THE TASKS:
- 1) In the forum thread on Photoshop learning resources, retype the stretch from "## Deleted member" through "the right direction.".
- 2) In the forum thread on Photoshop learning resources, which book by Martin Evening does LouieSherwin recommend?

EXCERPT:
-=-=-=-=-

# Photoshop tutorial book or video



## joms (Jul 23, 2016)

Can you recommend a good book for photoshop beginners much like the ligtroomqueen book for lightroom?

If you know of good video tutorials too then pls list it here. Thanks


----------



## DGStinner (Jul 23, 2016)

Check out Phlearn on Youtube.


----------



## joms (Jul 24, 2016)

Thanks! 

Any other suggestions?


----------



## Victoria Bampton (Jul 24, 2016)

Some people like Scott Kelby's Photoshop book, and if you're a complete beginner, it's probably a decent place to start.


----------



## Gnits (Jul 24, 2016)

Why not recommend your own free starters ebook.

Free Adobe Lightroom Quick Start PDF eBooks to learn the basics


----------



## Johan Elzenga (Jul 24, 2016)

Gnits said:


> Why not recommend your own free starters ebook.
> 
> Free Adobe Lightroom Quick Start PDF eBooks to learn the basics



Maybe because the OP asked about a Photoshop book, not a book about Lightroom?


----------



## Gnits (Jul 24, 2016)

Apologies.


----------



## LouieSherwin (Jul 26, 2016)

Martin Evenings Adobe Photoshop CC for Photographers, 2015 Release is also very good both as a how to but also as a reference.

-louie


----------



## Bakhtiar (Nov 24, 2016)

Just think about comfortable way to learn Photoshop. Because, you'd need a practical skills. My best tip is watch video tutorials through *YouTube* Channels.


----------



## instanes (Jan 24, 2017)

I have recently decided to learn Photoshop as I have the Lightroom/Photoshop CC plan.  I am very comfortable with Lightroom, but from time to time have felt the need to do more complicated edits.   Wow, I have to say that for the first couple of weeks the steep learning curve was daunting.  I tried a few different on-line videos and they were helpful, but you HAVE to follow along and actually DO what is explained in the video.  My experience was that NOTHING went exactly as described for various reasons.  Very frustrating.  Stop the video, go to Photoshop, try what had been presented, things didn't go as slick as on the video, go back to the video, back it up to revisit the task, view it...try it again....and so on.

Then I stumbled on www.photoshopessentials.com.  This has been the magic bullet for me.  They have very detailed, mouse click by mouse click procedures for dozens and dozens of Photoshop tasks......from the very basics to more complicated procedures.  Each of their topics can be downloaded in PDF format and printed so you can perform what is being explained without having to switch back and forth between their website and your Photoshop software.  This is what I did initially, but now I bring up their website on my laptop, which I have positioned adjacent to my desktop. 

I simply can not state how helpful this website has been for me.  I am beginning to feel that I will eventually  "understand" and use Photoshop.  Actually, I have started using Photoshop to edit.....and well I am now truly enjoying learning and using Photoshop.

Hope others will find this helpful as well.


----------



## Victoria Bampton (Jan 24, 2017)

Thanks for sharing instanes


----------



## Deleted member 39308 (Jan 29, 2017)

joms said:


> Can you recommend a good book for photoshop beginners much like the ligtroomqueen book for lightroom?
> 
> If you know of good video tutorials too then pls list it here. Thanks



Hi

Photoshop is a big topic, do you have a particular area of photography you are interested in e.g. portrait or landscape? That would help us to point you in the right direction.

-=-=-=-=-

ITEMS:
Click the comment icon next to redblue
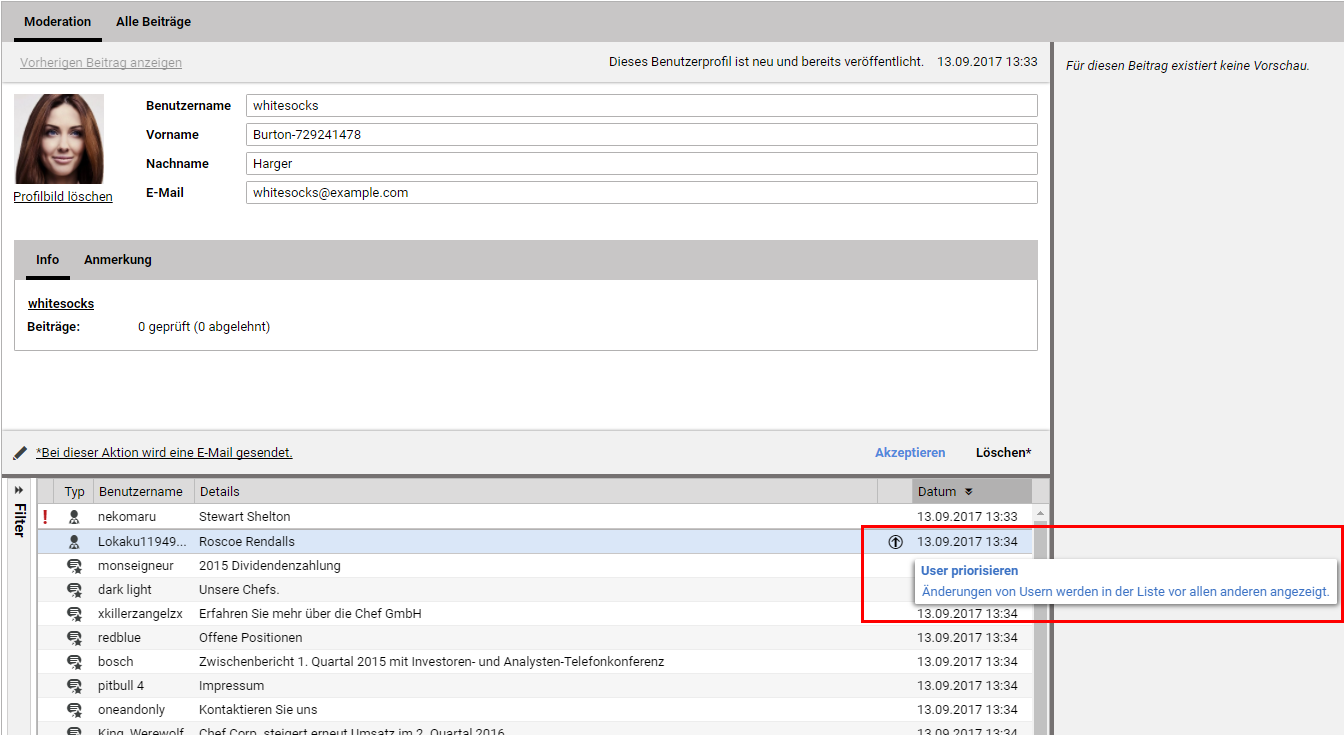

-=-=-=-=-

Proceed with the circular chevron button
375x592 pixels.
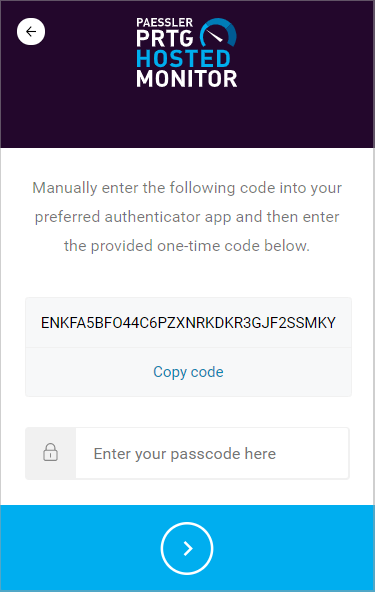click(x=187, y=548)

-=-=-=-=-

RESULTS:
- 1)
## Deleted member 39308 (Jan 29, 2017)

joms said:


> Can you recommend a good book for photoshop beginners much like the ligtroomqueen book for lightroom?
> 
> If you know of good video tutorials too then pls list it here. Thanks



Hi

Photoshop is a big topic, do you have a particular area of photography you are interested in e.g. portrait or landscape? That would help us to point you in the right direction.

- 2) Adobe Photoshop CC for Photographers, 2015 Release